(Items in a dataset)
------

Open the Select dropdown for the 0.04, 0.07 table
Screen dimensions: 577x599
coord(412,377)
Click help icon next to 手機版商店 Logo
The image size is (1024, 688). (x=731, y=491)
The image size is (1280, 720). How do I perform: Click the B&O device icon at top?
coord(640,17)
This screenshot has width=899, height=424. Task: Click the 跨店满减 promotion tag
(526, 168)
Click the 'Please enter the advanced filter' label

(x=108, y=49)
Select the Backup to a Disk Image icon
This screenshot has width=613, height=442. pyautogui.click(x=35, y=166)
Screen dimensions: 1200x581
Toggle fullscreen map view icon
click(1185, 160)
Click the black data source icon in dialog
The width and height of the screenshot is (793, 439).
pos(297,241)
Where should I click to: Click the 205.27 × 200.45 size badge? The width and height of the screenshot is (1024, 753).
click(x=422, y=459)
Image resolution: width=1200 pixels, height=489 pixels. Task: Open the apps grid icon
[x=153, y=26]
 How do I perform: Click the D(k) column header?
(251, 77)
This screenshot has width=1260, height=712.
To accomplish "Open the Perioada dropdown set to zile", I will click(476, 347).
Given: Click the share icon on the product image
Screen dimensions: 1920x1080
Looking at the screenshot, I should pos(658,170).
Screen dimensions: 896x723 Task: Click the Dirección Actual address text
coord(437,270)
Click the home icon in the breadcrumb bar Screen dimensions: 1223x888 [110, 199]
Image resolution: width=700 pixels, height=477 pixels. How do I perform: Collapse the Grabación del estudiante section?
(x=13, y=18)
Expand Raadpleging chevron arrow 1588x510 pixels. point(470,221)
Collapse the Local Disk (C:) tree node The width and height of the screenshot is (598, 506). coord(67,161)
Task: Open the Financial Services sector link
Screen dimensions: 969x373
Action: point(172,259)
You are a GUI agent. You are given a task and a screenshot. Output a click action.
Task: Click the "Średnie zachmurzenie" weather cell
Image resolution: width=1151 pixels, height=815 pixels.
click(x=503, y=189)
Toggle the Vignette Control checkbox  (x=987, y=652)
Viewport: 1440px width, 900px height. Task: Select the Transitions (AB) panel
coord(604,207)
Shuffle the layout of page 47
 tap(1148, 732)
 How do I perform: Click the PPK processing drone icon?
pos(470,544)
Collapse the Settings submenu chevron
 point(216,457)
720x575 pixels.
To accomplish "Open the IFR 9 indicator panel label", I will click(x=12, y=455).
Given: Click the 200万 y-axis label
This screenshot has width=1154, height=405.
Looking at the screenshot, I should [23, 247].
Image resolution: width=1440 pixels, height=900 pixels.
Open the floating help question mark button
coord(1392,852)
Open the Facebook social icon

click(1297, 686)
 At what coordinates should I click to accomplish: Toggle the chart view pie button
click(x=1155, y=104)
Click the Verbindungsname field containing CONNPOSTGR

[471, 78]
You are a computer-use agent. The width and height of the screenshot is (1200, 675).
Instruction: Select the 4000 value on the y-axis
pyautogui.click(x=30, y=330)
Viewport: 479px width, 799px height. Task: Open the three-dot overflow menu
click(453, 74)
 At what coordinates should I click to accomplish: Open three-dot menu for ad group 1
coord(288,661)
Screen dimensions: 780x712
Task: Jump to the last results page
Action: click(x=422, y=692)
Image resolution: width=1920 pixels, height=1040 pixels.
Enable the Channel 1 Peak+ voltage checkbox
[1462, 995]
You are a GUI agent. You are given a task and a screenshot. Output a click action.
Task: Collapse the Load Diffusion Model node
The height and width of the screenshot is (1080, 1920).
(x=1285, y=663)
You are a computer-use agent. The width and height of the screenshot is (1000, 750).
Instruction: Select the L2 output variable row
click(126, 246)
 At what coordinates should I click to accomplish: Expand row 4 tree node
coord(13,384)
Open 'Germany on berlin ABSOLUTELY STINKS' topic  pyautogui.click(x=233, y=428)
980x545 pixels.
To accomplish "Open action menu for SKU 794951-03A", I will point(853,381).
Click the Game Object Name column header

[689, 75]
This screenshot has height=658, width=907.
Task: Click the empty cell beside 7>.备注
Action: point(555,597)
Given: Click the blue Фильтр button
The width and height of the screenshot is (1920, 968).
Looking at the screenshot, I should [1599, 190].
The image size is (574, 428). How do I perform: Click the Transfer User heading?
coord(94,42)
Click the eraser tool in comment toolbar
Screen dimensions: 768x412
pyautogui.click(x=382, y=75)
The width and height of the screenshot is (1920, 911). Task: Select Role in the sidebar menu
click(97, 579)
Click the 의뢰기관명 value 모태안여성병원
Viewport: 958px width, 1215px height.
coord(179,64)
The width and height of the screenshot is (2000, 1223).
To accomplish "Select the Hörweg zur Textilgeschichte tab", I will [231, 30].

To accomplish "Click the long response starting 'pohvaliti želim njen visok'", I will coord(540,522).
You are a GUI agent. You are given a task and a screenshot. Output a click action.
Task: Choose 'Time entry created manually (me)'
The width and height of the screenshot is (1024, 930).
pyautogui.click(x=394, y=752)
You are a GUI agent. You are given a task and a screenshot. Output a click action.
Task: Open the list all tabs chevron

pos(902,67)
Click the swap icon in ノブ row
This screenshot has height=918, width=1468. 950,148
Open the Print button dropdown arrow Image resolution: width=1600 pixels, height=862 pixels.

------

◆ **Written request**
Output the rows above line for line, with no changes.

◆ **Solved problem**
Open the Select dropdown for the 0.04, 0.07 table
Screen dimensions: 577x599
coord(412,377)
Click help icon next to 手機版商店 Logo
The image size is (1024, 688). (x=731, y=491)
The image size is (1280, 720). How do I perform: Click the B&O device icon at top?
coord(640,17)
This screenshot has width=899, height=424. Task: Click the 跨店满减 promotion tag
(526, 168)
Click the 'Please enter the advanced filter' label

(x=108, y=49)
Select the Backup to a Disk Image icon
This screenshot has width=613, height=442. pyautogui.click(x=35, y=166)
Screen dimensions: 1200x581
Toggle fullscreen map view icon
click(1185, 160)
Click the black data source icon in dialog
The width and height of the screenshot is (793, 439).
pos(297,241)
Where should I click to: Click the 205.27 × 200.45 size badge? The width and height of the screenshot is (1024, 753).
click(x=422, y=459)
Image resolution: width=1200 pixels, height=489 pixels. Task: Open the apps grid icon
[x=153, y=26]
 How do I perform: Click the D(k) column header?
(251, 77)
This screenshot has width=1260, height=712.
To accomplish "Open the Perioada dropdown set to zile", I will click(476, 347).
Given: Click the share icon on the product image
Screen dimensions: 1920x1080
Looking at the screenshot, I should pos(658,170).
Screen dimensions: 896x723 Task: Click the Dirección Actual address text
coord(437,270)
Click the home icon in the breadcrumb bar Screen dimensions: 1223x888 [110, 199]
Image resolution: width=700 pixels, height=477 pixels. How do I perform: Collapse the Grabación del estudiante section?
(x=13, y=18)
Expand Raadpleging chevron arrow 1588x510 pixels. point(470,221)
Collapse the Local Disk (C:) tree node The width and height of the screenshot is (598, 506). coord(67,161)
Task: Open the Financial Services sector link
Screen dimensions: 969x373
Action: point(172,259)
You are a GUI agent. You are given a task and a screenshot. Output a click action.
Task: Click the "Średnie zachmurzenie" weather cell
Image resolution: width=1151 pixels, height=815 pixels.
click(x=503, y=189)
Toggle the Vignette Control checkbox  (x=987, y=652)
Viewport: 1440px width, 900px height. Task: Select the Transitions (AB) panel
coord(604,207)
Shuffle the layout of page 47
 tap(1148, 732)
 How do I perform: Click the PPK processing drone icon?
pos(470,544)
Collapse the Settings submenu chevron
 point(216,457)
720x575 pixels.
To accomplish "Open the IFR 9 indicator panel label", I will click(x=12, y=455).
Given: Click the 200万 y-axis label
This screenshot has width=1154, height=405.
Looking at the screenshot, I should [23, 247].
Image resolution: width=1440 pixels, height=900 pixels.
Open the floating help question mark button
coord(1392,852)
Open the Facebook social icon

click(1297, 686)
 At what coordinates should I click to accomplish: Toggle the chart view pie button
click(x=1155, y=104)
Click the Verbindungsname field containing CONNPOSTGR

[471, 78]
You are a computer-use agent. The width and height of the screenshot is (1200, 675).
Instruction: Select the 4000 value on the y-axis
pyautogui.click(x=30, y=330)
Viewport: 479px width, 799px height. Task: Open the three-dot overflow menu
click(453, 74)
 At what coordinates should I click to accomplish: Open three-dot menu for ad group 1
coord(288,661)
Screen dimensions: 780x712
Task: Jump to the last results page
Action: click(x=422, y=692)
Image resolution: width=1920 pixels, height=1040 pixels.
Enable the Channel 1 Peak+ voltage checkbox
[1462, 995]
You are a GUI agent. You are given a task and a screenshot. Output a click action.
Task: Collapse the Load Diffusion Model node
The height and width of the screenshot is (1080, 1920).
(x=1285, y=663)
You are a computer-use agent. The width and height of the screenshot is (1000, 750).
Instruction: Select the L2 output variable row
click(126, 246)
 At what coordinates should I click to accomplish: Expand row 4 tree node
coord(13,384)
Open 'Germany on berlin ABSOLUTELY STINKS' topic  pyautogui.click(x=233, y=428)
980x545 pixels.
To accomplish "Open action menu for SKU 794951-03A", I will point(853,381).
Click the Game Object Name column header

[689, 75]
This screenshot has height=658, width=907.
Task: Click the empty cell beside 7>.备注
Action: point(555,597)
Given: Click the blue Фильтр button
The width and height of the screenshot is (1920, 968).
Looking at the screenshot, I should [1599, 190].
The image size is (574, 428). How do I perform: Click the Transfer User heading?
coord(94,42)
Click the eraser tool in comment toolbar
Screen dimensions: 768x412
pyautogui.click(x=382, y=75)
The width and height of the screenshot is (1920, 911). Task: Select Role in the sidebar menu
click(97, 579)
Click the 의뢰기관명 value 모태안여성병원
Viewport: 958px width, 1215px height.
coord(179,64)
The width and height of the screenshot is (2000, 1223).
To accomplish "Select the Hörweg zur Textilgeschichte tab", I will [231, 30].

To accomplish "Click the long response starting 'pohvaliti želim njen visok'", I will coord(540,522).
You are a GUI agent. You are given a task and a screenshot. Output a click action.
Task: Choose 'Time entry created manually (me)'
The width and height of the screenshot is (1024, 930).
pyautogui.click(x=394, y=752)
You are a GUI agent. You are given a task and a screenshot. Output a click action.
Task: Open the list all tabs chevron

pos(902,67)
Click the swap icon in ノブ row
This screenshot has height=918, width=1468. 950,148
Open the Print button dropdown arrow Image resolution: width=1600 pixels, height=862 pixels.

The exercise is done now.